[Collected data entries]
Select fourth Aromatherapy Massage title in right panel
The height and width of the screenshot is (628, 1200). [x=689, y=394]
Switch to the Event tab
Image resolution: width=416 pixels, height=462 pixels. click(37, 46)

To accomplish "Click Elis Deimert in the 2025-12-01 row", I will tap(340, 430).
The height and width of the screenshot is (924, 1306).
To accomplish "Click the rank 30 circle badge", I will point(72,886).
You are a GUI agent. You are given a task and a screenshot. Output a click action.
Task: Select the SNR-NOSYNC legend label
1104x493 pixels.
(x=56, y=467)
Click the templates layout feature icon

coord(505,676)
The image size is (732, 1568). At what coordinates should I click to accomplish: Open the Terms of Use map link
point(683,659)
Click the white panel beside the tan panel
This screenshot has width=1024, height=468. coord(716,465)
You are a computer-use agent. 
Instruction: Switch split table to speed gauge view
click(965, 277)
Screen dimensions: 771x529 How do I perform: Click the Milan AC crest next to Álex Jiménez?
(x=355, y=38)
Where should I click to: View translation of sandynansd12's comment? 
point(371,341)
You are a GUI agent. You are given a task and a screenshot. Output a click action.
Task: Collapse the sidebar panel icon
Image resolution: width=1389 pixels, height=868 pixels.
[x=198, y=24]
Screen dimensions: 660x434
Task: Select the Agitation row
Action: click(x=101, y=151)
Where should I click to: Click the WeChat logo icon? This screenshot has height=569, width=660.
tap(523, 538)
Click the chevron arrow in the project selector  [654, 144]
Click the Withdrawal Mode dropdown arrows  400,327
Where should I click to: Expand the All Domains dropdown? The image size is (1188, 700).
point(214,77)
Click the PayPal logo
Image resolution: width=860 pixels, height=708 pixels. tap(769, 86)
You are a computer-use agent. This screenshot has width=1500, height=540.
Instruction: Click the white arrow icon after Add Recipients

▶ **PROBLEM TO WORK ON**:
Starting at the line that has "1104x493 pixels." and ending at the line that has "Click the Withdrawal", please write out the lines above exactly, leaving out all others.

▶ **ANSWER TO THE EXERCISE**:
1104x493 pixels.
(x=56, y=467)
Click the templates layout feature icon

coord(505,676)
The image size is (732, 1568). At what coordinates should I click to accomplish: Open the Terms of Use map link
point(683,659)
Click the white panel beside the tan panel
This screenshot has width=1024, height=468. coord(716,465)
You are a computer-use agent. 
Instruction: Switch split table to speed gauge view
click(965, 277)
Screen dimensions: 771x529 How do I perform: Click the Milan AC crest next to Álex Jiménez?
(x=355, y=38)
Where should I click to: View translation of sandynansd12's comment? 
point(371,341)
You are a GUI agent. You are given a task and a screenshot. Output a click action.
Task: Collapse the sidebar panel icon
Image resolution: width=1389 pixels, height=868 pixels.
[x=198, y=24]
Screen dimensions: 660x434
Task: Select the Agitation row
Action: click(x=101, y=151)
Where should I click to: Click the WeChat logo icon? This screenshot has height=569, width=660.
tap(523, 538)
Click the chevron arrow in the project selector  [654, 144]
Click the Withdrawal Mode dropdown arrows  400,327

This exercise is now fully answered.